To be or not to be; a writer’s journey

Two-time alumna Tina Baker (Journalism, 1980 and MA Creative Writing Novels, 2017) has a two-book deal with Viper Books. Her debut novel ‘Call Me Mummy’ will be published in February 2021 and it has taken her 40 years to realise her dream! Here she shares her story, about writing her story.

Can you tell me about your time at City?

My first stint at City was the Post-Grad Journalism course in 1980. At this point, there was only this and a course at Cardiff offering post-grad journalism and it was the best year of my life. I was terrified! Parties and great lectures and work placements and challenging assignments.

It set me on a 30 year career as a journalist working in newspapers, magazines radio and TV, a 7 year love affair with a boyfriend who went onto work for the Financial Times and friendships I treasure to this day.

My second stint was my MA a mere 40 years later. I knew I wanted to write a novel since I was a child and I knew I wanted to do this course at City as soon as it started. It took me a while to allow myself the time to do it – evening classes clashed with my evening work as a fitness instructor. It was tough.

As a ‘mature’ student I found it challenging to get my mind back into gear. The feedback on what I wrote was sometimes crushing. But my colleagues and tutors and the experience meant I could finally say ‘I am a writer’ – 30 years in journalism hadn’t given me that confidence. And again, I have made friendships that I hope will last the rest of my life.

What happened after you graduated?

My first job after the post-grad journalism course was at the now defunct Northampton Chronicle and Echo newspaper. I did 2 years there before moving to the BBC as a researcher. It took 2 years after my course to get an agent – with a novel I started writing on the course, but not the one I completed for the course, if that makes sense.
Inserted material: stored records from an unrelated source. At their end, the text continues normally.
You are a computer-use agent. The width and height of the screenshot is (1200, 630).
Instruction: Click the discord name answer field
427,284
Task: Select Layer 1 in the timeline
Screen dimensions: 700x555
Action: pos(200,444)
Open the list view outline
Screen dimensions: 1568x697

I now have a two-book deal with Viper Books – the first will be published in February 2021, Call Me Mummy. A psychological thriller about a woman so desperate for a child she steals one and the mother who loses her child, who is vilified by the press and social media. Available to order now from Waterstones and Amazon.

How did the idea for your book come about?
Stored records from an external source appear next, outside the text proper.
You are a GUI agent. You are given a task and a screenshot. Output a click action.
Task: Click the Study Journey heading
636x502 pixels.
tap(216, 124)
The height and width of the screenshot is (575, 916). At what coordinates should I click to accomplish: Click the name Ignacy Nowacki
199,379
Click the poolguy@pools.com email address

The idea for Call me Mummy came from a City assignment – to go somewhere you’ve never been. I went to Mothercare, a store for expectant mothers and children which now trades online. As someone who’d tried to have a child and failed, this was emotionally difficult. I wrote an assignment piece and it grew from there.

What has been the most rewarding experience?

After DECADES, fulfilling, my dream of being a published author. It is still rare for people like me – I grew up in a caravan; my dad was a window cleaner; my mum worked on the fairground – to be writers.

What has been the biggest challenge?

My own self-doubt.

Do you have any advice for anyone looking to follow in your footsteps?

I’d encourage anyone with a dream to follow it as soon as possible. Having had to shield throughout the COVID pandemic (due to chronic asthma and advanced age) it’s made me even clearer about this.

Enjoy your time at City. Study hard but enjoy the social aspects. The petting zoo was a highlight for me as much as the lectures – although the Shetland pony has never replied to my letters!